Reversed-phase high-performance liquid chromatography of non-transferrin-bound iron and some hydroxypyridone and hydroxypyrone chelators.

The pursuit of orally available Fe(III) chelating agents has resulted in several clinical trials of 1,2-dimethyl-3-hydroxypyrid-4-one (CP20). Chromatography of this and related Fe chelators on silica-based columns has proven difficult due to unwanted interactions with the stationary phase, including with contaminating Fe bound to silanol groups.

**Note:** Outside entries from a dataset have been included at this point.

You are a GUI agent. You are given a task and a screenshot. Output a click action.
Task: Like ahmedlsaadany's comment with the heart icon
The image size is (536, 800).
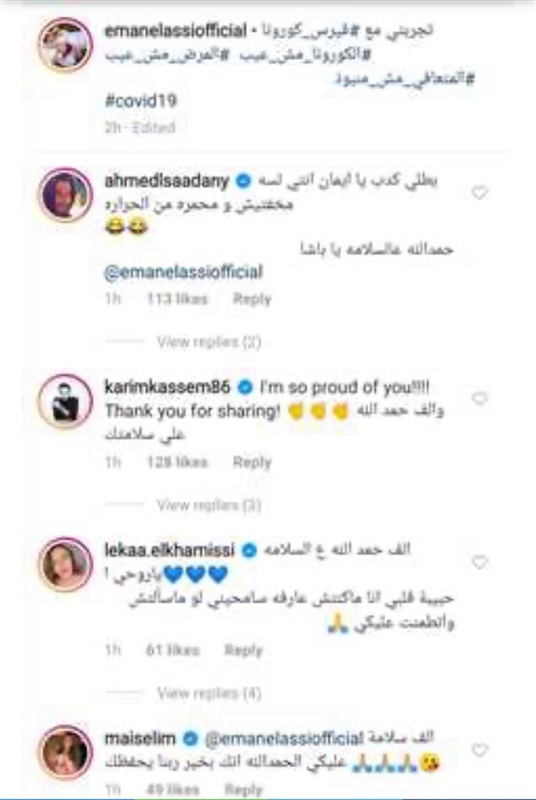(x=479, y=193)
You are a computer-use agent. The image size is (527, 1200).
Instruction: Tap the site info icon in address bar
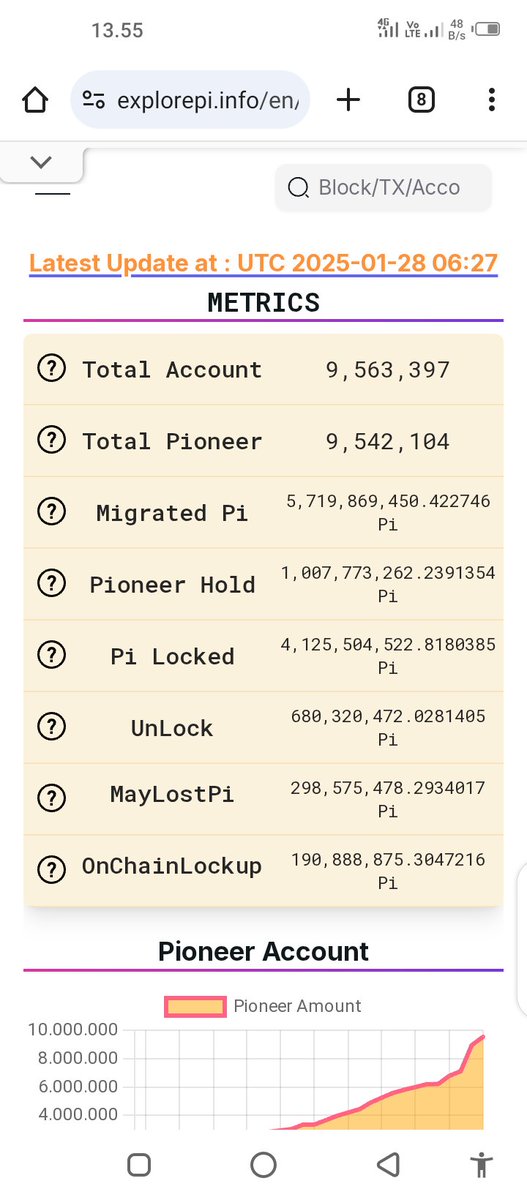(x=94, y=100)
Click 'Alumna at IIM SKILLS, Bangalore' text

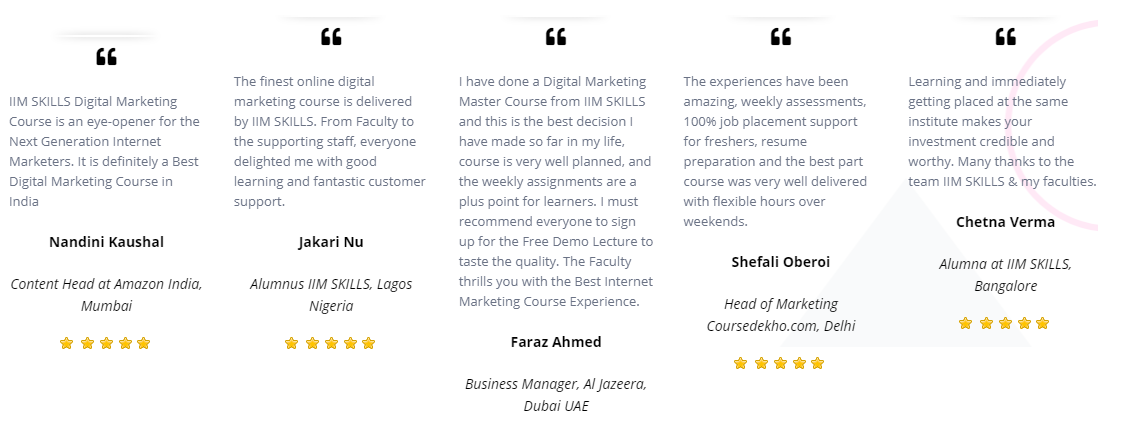click(1006, 275)
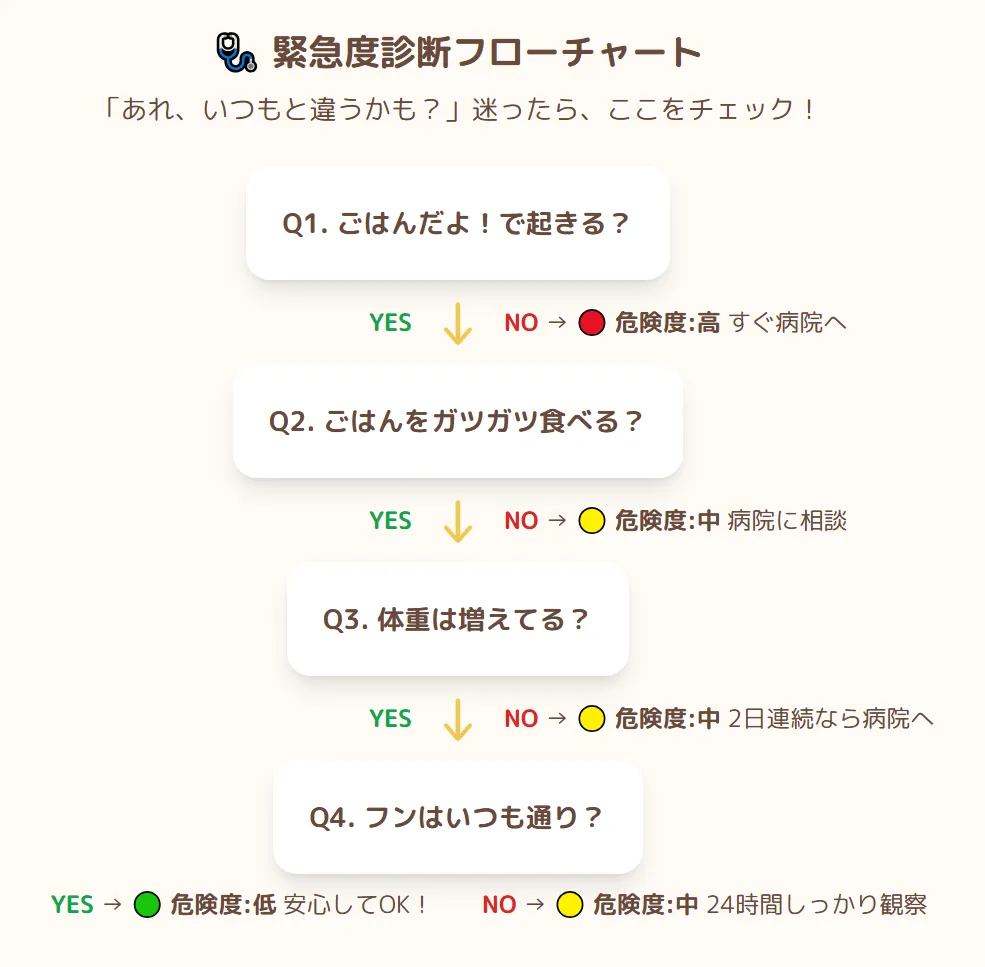Click the NO label directly below Q2
Image resolution: width=985 pixels, height=967 pixels.
pos(521,521)
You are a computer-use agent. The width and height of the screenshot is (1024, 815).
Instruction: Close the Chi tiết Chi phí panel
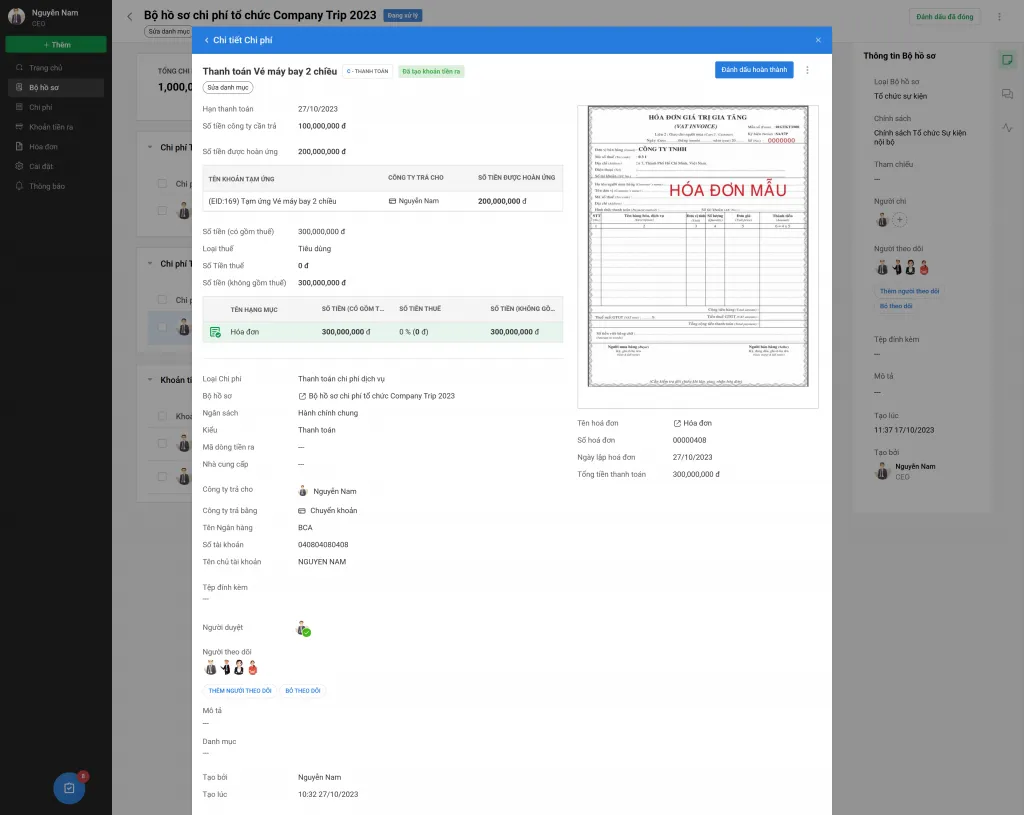[x=818, y=40]
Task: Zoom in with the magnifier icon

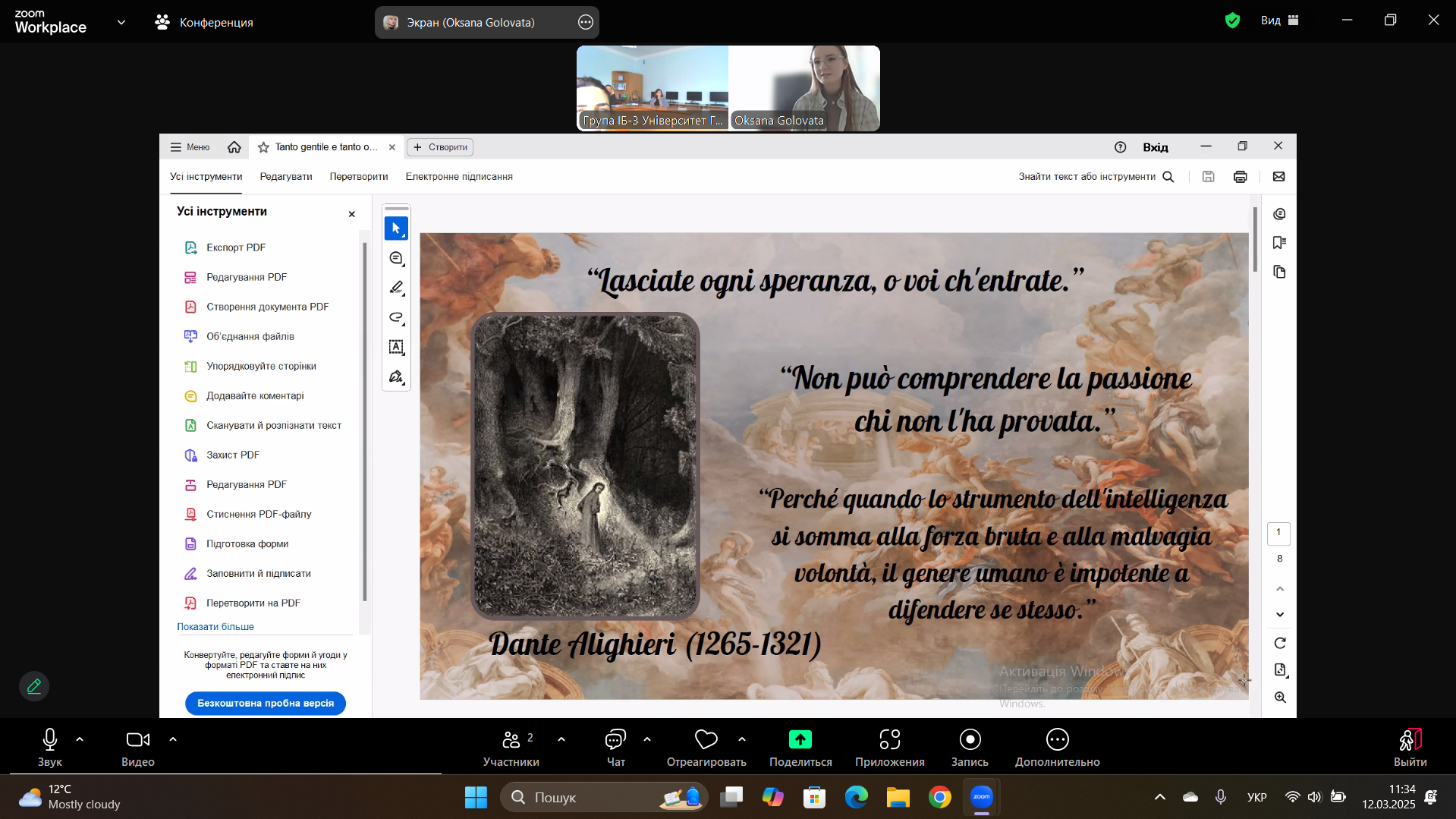Action: click(1280, 697)
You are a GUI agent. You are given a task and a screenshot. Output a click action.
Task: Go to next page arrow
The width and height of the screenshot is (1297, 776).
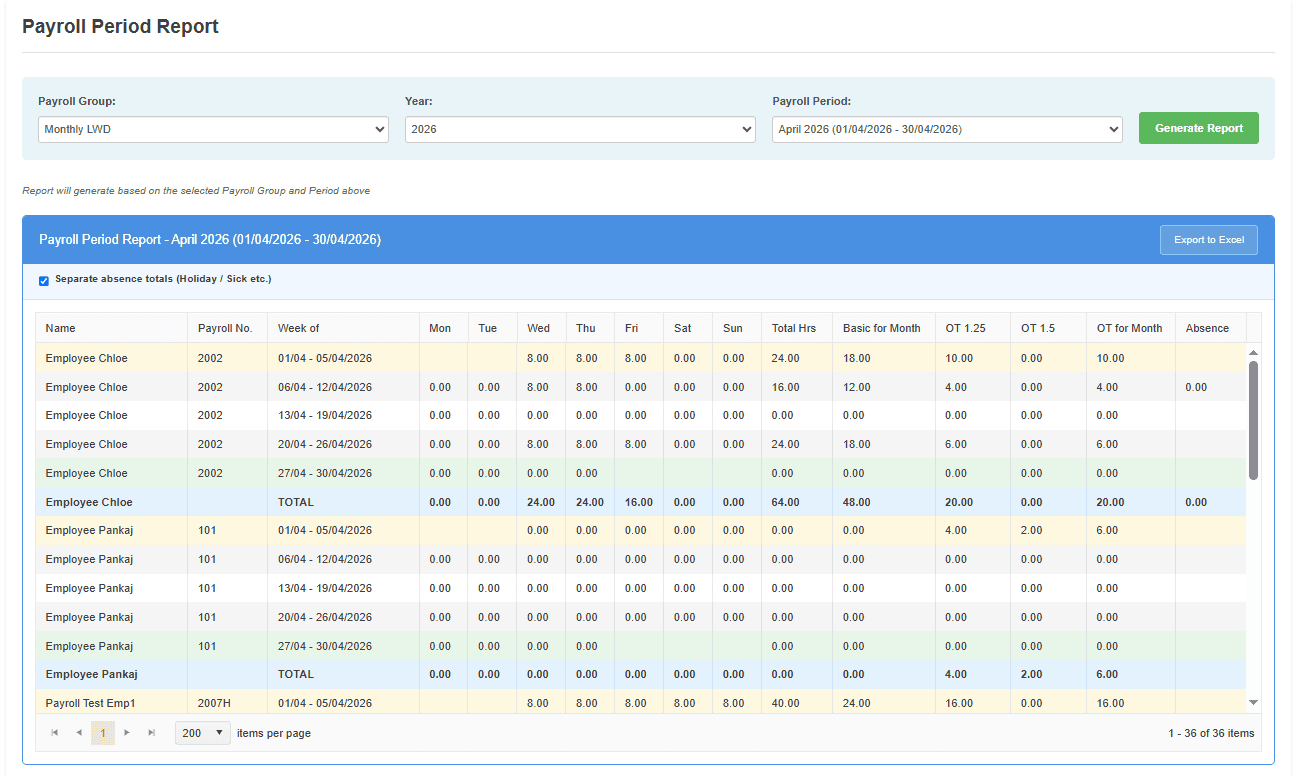(x=127, y=733)
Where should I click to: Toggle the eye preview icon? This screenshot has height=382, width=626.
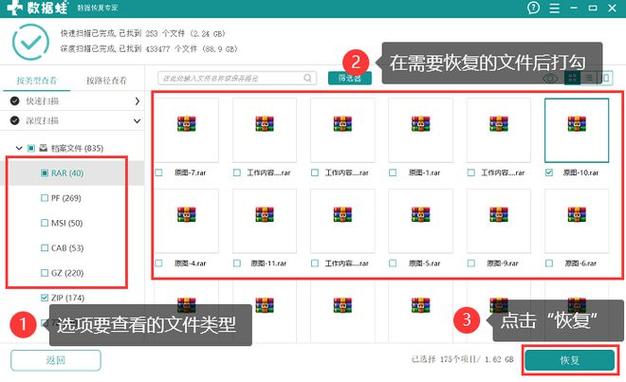click(551, 78)
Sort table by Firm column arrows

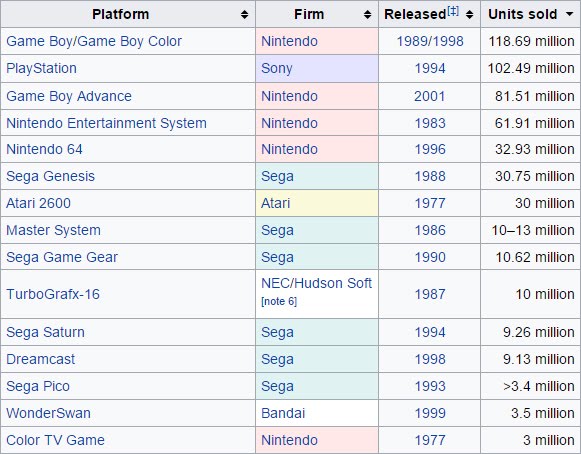(x=367, y=14)
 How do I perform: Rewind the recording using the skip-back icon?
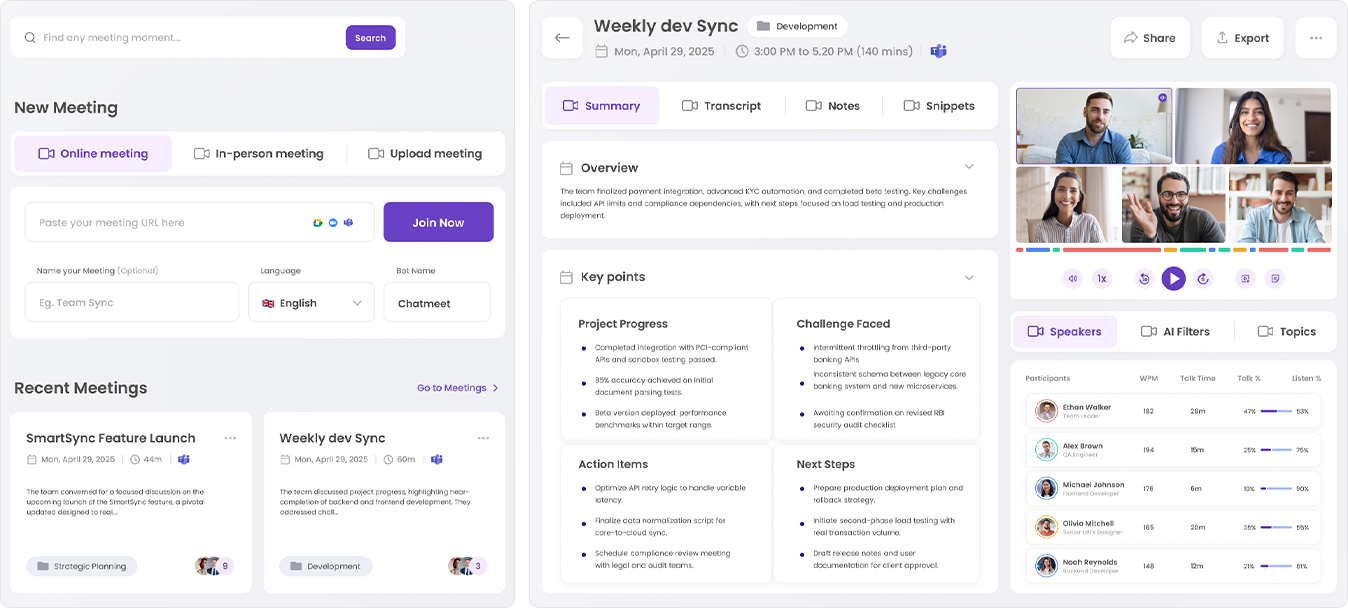click(x=1144, y=279)
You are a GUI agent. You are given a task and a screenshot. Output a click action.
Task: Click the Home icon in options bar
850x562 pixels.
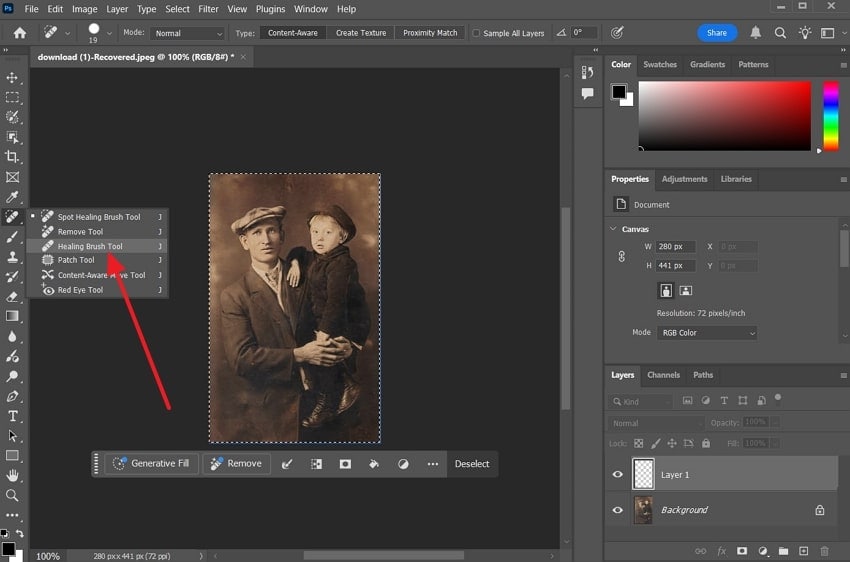pos(19,33)
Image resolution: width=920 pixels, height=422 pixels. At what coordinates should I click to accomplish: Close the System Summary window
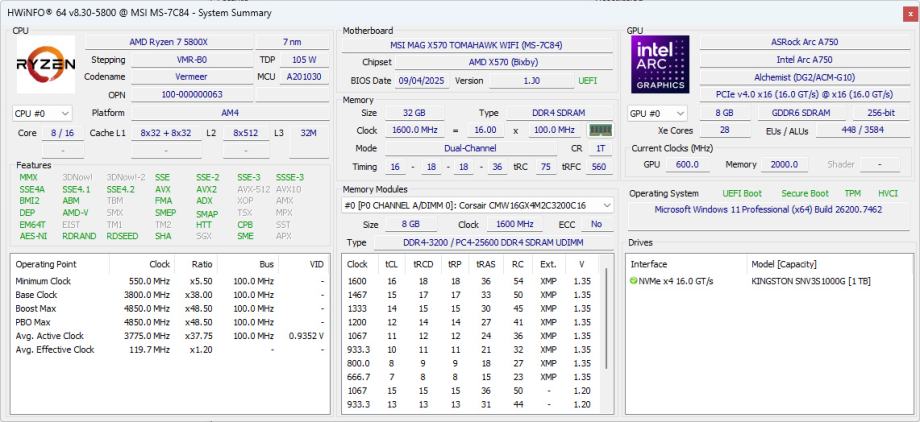click(910, 14)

By addition of Fe3+ (50 microM ferric ammonium citrate) to an acidified aqueous mobile phase, we have successfully separated a series of hydroxypyridones-including CP20-and the related pyrones maltol and ethylmaltol by HPLC on microBondapak C18. Complexation occurs with these agents even at low pH, and they elute in an order consistent with the partition coefficients of their Fe(III) complexes. By the reverse strategy of adding ethylmaltol to the mobile phase, chelatable Fe was chromatographed and the peak response at 500 nm was linear down to a detection limit below 0.5 microM. This method was applied to pooled serum and to serum spiked with Fe after filtration at 10 kDa cut-off. The direct determination of non-transferrin-bound Fe at micromolar concentrations in serum is possible with this approach.[1]